Problem to work on |
Search the material below for the word "right". Copy every line that has it.

Records |
=-=-=-=-=
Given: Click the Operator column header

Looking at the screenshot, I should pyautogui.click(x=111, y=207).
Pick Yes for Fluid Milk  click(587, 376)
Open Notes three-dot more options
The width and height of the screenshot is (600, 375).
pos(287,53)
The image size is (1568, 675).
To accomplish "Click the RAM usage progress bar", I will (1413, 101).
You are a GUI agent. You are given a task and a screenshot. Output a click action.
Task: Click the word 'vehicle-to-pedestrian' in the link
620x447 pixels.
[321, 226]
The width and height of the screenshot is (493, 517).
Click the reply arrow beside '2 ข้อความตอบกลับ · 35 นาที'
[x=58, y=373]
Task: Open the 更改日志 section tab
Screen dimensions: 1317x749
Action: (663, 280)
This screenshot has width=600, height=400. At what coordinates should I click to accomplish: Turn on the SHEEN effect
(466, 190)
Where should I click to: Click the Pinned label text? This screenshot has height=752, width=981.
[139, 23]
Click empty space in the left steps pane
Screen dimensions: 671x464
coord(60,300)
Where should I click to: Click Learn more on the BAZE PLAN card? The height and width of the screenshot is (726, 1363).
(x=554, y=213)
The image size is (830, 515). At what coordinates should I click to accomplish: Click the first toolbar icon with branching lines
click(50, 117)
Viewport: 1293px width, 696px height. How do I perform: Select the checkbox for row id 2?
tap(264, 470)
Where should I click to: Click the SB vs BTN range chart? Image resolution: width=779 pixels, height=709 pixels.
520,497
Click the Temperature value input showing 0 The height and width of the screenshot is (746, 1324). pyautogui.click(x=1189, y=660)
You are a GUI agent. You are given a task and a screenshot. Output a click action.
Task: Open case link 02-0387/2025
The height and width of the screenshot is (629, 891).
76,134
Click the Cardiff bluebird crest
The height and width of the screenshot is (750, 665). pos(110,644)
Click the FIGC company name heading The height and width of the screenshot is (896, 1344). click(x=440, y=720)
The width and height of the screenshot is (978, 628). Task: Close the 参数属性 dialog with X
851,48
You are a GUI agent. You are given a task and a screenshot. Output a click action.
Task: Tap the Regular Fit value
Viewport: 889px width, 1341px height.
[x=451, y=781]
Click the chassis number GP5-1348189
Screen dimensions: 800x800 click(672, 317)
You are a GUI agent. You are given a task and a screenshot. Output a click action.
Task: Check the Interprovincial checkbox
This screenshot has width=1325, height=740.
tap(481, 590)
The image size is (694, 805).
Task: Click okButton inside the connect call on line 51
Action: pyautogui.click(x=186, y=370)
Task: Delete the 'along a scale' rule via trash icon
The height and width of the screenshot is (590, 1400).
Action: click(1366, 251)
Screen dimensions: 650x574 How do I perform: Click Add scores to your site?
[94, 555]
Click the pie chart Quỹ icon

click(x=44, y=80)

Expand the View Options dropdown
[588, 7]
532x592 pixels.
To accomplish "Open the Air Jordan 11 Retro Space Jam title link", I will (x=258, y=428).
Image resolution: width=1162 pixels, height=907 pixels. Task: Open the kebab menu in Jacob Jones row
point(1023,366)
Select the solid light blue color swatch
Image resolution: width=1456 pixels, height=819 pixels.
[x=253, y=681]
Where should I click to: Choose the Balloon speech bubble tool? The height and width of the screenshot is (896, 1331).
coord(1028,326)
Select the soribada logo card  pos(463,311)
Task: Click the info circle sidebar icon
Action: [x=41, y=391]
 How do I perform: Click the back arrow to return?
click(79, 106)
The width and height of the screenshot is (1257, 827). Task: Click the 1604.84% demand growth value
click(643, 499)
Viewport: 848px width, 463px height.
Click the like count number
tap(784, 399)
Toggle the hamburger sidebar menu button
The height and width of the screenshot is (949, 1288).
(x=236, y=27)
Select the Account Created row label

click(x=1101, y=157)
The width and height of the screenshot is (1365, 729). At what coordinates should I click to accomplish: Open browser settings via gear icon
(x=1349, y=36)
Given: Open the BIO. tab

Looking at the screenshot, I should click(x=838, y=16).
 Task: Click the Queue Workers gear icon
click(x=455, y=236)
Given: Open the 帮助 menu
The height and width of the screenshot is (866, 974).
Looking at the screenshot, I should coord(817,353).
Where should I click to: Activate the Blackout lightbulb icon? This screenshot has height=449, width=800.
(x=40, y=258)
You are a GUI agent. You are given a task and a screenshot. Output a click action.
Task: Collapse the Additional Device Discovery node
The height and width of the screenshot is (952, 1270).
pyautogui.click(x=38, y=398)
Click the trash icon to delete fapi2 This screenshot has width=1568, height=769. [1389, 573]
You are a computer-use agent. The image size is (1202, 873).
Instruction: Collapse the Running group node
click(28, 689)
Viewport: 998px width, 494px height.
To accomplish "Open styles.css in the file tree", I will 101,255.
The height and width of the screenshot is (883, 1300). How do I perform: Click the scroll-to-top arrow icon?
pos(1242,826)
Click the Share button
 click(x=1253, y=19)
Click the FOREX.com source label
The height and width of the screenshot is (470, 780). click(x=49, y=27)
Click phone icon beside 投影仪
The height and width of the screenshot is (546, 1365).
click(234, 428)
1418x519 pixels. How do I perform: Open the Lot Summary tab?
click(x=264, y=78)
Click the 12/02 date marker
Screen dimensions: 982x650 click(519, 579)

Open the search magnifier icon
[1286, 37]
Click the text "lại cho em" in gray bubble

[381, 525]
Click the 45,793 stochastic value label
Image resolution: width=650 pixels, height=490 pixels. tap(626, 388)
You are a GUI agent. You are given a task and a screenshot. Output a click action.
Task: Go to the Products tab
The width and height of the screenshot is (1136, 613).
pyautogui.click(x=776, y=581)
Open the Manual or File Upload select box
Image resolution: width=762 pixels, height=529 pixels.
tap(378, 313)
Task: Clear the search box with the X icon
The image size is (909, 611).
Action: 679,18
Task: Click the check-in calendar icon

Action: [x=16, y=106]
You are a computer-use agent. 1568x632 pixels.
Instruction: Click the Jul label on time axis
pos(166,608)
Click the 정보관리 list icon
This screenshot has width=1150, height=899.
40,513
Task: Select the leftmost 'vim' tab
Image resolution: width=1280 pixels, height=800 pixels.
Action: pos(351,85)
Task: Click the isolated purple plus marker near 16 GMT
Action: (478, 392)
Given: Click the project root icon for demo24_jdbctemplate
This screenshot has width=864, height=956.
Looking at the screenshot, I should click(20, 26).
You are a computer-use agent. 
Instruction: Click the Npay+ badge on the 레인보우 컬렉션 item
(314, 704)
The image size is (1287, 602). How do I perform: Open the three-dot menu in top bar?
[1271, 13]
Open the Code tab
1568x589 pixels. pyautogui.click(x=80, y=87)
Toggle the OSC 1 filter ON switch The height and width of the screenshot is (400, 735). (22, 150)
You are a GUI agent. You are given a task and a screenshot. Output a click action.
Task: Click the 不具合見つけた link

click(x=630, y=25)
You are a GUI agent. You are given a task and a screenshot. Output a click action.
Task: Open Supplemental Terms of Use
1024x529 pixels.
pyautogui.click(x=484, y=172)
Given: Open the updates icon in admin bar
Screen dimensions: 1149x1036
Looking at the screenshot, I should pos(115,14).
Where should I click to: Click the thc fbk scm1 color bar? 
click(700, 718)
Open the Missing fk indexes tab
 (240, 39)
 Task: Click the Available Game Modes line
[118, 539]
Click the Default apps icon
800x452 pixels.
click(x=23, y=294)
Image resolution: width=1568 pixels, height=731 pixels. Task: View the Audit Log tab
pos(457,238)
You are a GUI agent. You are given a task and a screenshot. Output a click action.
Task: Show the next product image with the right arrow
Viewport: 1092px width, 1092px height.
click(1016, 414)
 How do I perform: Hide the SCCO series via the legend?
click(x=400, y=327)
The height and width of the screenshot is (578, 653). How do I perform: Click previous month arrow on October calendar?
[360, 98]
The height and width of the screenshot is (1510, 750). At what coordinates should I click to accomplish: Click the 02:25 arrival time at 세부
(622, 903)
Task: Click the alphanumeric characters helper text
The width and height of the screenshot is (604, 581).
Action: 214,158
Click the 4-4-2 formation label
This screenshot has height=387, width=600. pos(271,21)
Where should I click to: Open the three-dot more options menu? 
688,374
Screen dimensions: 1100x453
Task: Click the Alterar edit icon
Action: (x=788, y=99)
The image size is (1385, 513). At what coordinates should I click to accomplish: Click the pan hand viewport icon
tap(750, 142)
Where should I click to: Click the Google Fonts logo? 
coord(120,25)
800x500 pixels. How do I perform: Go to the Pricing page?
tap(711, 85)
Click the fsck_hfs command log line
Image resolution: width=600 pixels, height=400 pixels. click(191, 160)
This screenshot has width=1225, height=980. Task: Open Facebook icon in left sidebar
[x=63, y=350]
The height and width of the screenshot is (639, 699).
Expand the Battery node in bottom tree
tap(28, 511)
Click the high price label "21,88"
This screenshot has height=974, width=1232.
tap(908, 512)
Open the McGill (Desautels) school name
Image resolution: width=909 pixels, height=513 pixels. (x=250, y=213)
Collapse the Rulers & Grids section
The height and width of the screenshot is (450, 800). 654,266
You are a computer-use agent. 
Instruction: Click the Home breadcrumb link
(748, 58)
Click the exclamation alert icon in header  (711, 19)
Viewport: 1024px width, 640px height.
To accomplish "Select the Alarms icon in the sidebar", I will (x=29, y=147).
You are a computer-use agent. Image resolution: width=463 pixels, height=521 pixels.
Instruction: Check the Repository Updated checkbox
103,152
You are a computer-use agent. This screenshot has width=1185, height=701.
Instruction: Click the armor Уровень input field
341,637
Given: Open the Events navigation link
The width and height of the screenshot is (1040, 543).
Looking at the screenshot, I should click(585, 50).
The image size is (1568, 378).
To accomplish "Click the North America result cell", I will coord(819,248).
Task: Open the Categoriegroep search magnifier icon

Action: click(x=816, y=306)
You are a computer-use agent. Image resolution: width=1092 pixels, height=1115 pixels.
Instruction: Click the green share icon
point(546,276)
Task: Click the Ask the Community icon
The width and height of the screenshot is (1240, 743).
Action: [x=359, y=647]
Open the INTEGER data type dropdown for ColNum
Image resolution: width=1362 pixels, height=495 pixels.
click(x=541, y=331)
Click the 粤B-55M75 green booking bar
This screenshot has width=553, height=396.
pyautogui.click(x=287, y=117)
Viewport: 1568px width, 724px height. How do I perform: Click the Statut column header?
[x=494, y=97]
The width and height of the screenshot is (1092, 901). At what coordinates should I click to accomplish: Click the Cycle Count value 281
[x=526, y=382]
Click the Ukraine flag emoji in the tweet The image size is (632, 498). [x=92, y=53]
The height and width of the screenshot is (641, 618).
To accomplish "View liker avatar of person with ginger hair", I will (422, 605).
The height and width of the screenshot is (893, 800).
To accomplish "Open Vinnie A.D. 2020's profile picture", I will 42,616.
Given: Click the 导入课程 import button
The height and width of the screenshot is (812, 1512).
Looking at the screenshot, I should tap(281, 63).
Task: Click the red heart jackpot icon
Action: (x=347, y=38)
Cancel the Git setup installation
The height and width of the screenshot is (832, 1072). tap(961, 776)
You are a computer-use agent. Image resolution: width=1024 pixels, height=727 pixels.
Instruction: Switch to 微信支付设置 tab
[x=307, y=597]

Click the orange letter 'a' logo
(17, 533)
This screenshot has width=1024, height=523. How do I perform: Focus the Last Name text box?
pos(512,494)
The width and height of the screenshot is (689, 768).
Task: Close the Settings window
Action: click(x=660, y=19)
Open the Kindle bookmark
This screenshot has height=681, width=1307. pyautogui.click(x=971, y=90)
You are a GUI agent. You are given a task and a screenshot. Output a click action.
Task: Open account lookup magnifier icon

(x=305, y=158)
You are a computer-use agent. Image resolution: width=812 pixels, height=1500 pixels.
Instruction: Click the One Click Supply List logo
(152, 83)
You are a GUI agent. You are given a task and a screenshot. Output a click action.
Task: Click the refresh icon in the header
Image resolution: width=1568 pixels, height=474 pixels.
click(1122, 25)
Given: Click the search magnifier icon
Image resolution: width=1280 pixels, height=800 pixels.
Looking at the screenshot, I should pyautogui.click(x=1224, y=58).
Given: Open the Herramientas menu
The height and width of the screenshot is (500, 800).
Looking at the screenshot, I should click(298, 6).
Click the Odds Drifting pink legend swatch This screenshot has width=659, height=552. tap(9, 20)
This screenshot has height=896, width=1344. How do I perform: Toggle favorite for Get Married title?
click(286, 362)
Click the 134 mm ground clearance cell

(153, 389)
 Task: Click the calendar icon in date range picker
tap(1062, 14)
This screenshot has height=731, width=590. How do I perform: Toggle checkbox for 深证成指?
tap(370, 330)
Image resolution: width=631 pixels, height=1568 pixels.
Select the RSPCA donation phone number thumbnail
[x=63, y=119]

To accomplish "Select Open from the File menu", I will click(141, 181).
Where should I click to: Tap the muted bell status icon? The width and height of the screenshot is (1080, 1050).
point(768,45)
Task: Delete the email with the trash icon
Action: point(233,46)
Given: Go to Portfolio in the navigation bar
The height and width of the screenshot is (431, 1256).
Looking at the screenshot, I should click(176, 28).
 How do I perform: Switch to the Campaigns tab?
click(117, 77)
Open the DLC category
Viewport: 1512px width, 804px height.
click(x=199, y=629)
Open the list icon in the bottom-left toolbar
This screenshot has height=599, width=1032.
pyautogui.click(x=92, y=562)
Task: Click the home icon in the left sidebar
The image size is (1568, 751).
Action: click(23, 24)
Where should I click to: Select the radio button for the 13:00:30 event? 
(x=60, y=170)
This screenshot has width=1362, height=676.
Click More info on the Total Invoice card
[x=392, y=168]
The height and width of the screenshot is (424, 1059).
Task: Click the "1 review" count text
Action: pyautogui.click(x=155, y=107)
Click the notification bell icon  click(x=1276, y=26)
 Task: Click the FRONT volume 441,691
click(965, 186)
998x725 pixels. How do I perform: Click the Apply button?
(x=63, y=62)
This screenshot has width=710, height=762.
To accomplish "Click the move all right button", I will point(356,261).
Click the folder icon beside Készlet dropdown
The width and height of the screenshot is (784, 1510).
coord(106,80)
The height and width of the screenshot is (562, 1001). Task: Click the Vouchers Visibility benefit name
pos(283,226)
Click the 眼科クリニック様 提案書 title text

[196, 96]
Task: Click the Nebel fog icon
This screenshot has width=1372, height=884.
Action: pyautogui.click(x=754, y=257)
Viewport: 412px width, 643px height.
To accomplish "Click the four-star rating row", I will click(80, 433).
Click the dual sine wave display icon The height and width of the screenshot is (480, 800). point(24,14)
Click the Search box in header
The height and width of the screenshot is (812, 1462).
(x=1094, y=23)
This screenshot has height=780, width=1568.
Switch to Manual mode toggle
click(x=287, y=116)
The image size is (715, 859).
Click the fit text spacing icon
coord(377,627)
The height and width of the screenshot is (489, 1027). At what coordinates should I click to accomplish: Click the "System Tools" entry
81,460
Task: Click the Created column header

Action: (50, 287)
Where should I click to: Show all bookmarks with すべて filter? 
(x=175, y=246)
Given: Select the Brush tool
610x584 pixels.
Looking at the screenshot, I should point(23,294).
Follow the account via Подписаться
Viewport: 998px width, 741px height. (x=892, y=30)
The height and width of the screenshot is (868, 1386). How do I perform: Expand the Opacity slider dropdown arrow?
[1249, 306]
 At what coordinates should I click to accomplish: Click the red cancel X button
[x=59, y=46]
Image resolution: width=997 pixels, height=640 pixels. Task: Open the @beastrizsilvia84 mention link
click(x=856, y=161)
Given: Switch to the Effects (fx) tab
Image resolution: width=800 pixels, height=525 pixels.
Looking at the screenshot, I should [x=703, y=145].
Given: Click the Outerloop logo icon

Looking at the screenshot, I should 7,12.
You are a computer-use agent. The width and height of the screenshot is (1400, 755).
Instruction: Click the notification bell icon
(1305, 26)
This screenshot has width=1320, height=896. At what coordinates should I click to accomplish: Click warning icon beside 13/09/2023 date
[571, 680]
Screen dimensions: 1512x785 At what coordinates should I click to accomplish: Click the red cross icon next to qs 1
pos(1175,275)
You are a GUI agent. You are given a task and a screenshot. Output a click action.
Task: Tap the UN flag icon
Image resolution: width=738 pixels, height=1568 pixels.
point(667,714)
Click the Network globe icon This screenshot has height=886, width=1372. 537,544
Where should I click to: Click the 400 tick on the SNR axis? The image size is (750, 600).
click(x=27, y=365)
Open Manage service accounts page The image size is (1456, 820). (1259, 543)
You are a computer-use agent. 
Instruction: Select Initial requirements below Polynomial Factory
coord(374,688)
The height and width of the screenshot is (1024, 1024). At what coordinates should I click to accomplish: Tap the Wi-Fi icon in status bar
=-=-=-=-=
Exercise response |
Task: Show the next product image with the right arrow
To accomplish "Click the move all right button", I will point(356,261).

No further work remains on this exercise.